►

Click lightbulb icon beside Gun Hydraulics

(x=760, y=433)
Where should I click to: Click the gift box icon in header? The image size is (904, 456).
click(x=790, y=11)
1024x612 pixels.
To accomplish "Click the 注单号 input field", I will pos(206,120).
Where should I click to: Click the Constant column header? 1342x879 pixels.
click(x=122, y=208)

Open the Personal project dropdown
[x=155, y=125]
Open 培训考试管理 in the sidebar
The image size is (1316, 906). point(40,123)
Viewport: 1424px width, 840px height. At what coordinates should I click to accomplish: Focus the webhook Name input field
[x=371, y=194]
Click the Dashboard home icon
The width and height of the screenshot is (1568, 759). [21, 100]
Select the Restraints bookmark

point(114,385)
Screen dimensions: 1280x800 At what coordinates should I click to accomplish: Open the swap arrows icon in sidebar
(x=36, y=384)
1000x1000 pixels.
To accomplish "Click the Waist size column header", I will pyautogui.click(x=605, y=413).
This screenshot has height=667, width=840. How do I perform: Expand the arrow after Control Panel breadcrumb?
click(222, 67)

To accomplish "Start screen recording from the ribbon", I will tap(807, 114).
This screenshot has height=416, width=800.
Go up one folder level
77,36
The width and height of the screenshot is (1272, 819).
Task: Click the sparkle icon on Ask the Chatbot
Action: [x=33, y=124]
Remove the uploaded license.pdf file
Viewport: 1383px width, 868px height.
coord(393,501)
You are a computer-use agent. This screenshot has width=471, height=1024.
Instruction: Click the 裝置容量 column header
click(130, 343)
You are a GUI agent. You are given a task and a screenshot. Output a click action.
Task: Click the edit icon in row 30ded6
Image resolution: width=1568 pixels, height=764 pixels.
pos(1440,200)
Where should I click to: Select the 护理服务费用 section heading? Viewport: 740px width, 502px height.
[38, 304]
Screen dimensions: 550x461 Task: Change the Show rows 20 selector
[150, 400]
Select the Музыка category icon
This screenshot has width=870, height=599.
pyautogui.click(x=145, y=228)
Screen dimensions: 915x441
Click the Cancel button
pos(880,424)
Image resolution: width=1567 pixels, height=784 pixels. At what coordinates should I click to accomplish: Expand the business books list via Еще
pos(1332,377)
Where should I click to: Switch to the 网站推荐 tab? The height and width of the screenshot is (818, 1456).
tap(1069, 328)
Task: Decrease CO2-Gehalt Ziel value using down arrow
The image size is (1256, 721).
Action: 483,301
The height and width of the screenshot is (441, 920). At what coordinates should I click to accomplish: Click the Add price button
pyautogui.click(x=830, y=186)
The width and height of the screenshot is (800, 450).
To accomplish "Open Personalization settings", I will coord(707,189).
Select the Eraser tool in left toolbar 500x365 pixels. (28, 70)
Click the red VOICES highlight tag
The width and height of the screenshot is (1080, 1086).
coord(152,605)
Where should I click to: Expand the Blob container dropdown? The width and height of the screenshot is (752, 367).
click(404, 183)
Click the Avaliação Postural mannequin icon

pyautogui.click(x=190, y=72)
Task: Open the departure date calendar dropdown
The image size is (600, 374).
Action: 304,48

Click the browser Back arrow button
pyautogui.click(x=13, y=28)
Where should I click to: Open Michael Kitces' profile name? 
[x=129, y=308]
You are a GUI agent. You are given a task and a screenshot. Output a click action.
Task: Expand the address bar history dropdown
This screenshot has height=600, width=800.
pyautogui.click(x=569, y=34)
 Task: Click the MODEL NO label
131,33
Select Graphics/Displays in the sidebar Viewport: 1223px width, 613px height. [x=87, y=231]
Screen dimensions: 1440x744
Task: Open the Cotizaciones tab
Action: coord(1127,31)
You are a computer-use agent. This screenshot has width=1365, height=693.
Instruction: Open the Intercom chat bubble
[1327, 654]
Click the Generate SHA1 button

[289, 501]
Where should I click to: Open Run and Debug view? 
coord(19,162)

◄

* [YOUR GOAL] An exact copy of every record is what the answer must contain.

* [RESPONSE]
Click lightbulb icon beside Gun Hydraulics

(x=760, y=433)
Where should I click to: Click the gift box icon in header? The image size is (904, 456).
click(x=790, y=11)
1024x612 pixels.
To accomplish "Click the 注单号 input field", I will pos(206,120).
Where should I click to: Click the Constant column header? 1342x879 pixels.
click(x=122, y=208)

Open the Personal project dropdown
[x=155, y=125]
Open 培训考试管理 in the sidebar
The image size is (1316, 906). point(40,123)
Viewport: 1424px width, 840px height. At what coordinates should I click to accomplish: Focus the webhook Name input field
[x=371, y=194]
Click the Dashboard home icon
The width and height of the screenshot is (1568, 759). [21, 100]
Select the Restraints bookmark

point(114,385)
Screen dimensions: 1280x800 At what coordinates should I click to accomplish: Open the swap arrows icon in sidebar
(x=36, y=384)
1000x1000 pixels.
To accomplish "Click the Waist size column header", I will pyautogui.click(x=605, y=413).
This screenshot has height=667, width=840. How do I perform: Expand the arrow after Control Panel breadcrumb?
click(222, 67)

To accomplish "Start screen recording from the ribbon", I will tap(807, 114).
This screenshot has height=416, width=800.
Go up one folder level
77,36
The width and height of the screenshot is (1272, 819).
Task: Click the sparkle icon on Ask the Chatbot
Action: [x=33, y=124]
Remove the uploaded license.pdf file
Viewport: 1383px width, 868px height.
coord(393,501)
You are a computer-use agent. This screenshot has width=471, height=1024.
Instruction: Click the 裝置容量 column header
click(130, 343)
You are a GUI agent. You are given a task and a screenshot. Output a click action.
Task: Click the edit icon in row 30ded6
Image resolution: width=1568 pixels, height=764 pixels.
pos(1440,200)
Where should I click to: Select the 护理服务费用 section heading? Viewport: 740px width, 502px height.
[38, 304]
Screen dimensions: 550x461 Task: Change the Show rows 20 selector
[150, 400]
Select the Музыка category icon
This screenshot has width=870, height=599.
pyautogui.click(x=145, y=228)
Screen dimensions: 915x441
Click the Cancel button
pos(880,424)
Image resolution: width=1567 pixels, height=784 pixels. At what coordinates should I click to accomplish: Expand the business books list via Еще
pos(1332,377)
Where should I click to: Switch to the 网站推荐 tab? The height and width of the screenshot is (818, 1456).
tap(1069, 328)
Task: Decrease CO2-Gehalt Ziel value using down arrow
The image size is (1256, 721).
Action: 483,301
The height and width of the screenshot is (441, 920). At what coordinates should I click to accomplish: Click the Add price button
pyautogui.click(x=830, y=186)
The width and height of the screenshot is (800, 450).
To accomplish "Open Personalization settings", I will coord(707,189).
Select the Eraser tool in left toolbar 500x365 pixels. (28, 70)
Click the red VOICES highlight tag
The width and height of the screenshot is (1080, 1086).
coord(152,605)
Where should I click to: Expand the Blob container dropdown? The width and height of the screenshot is (752, 367).
click(404, 183)
Click the Avaliação Postural mannequin icon

pyautogui.click(x=190, y=72)
Task: Open the departure date calendar dropdown
The image size is (600, 374).
Action: 304,48

Click the browser Back arrow button
pyautogui.click(x=13, y=28)
Where should I click to: Open Michael Kitces' profile name? 
[x=129, y=308]
You are a GUI agent. You are given a task and a screenshot. Output a click action.
Task: Expand the address bar history dropdown
This screenshot has height=600, width=800.
pyautogui.click(x=569, y=34)
 Task: Click the MODEL NO label
131,33
Select Graphics/Displays in the sidebar Viewport: 1223px width, 613px height. [x=87, y=231]
Screen dimensions: 1440x744
Task: Open the Cotizaciones tab
Action: coord(1127,31)
You are a computer-use agent. This screenshot has width=1365, height=693.
Instruction: Open the Intercom chat bubble
[1327, 654]
Click the Generate SHA1 button

[289, 501]
Where should I click to: Open Run and Debug view? 
coord(19,162)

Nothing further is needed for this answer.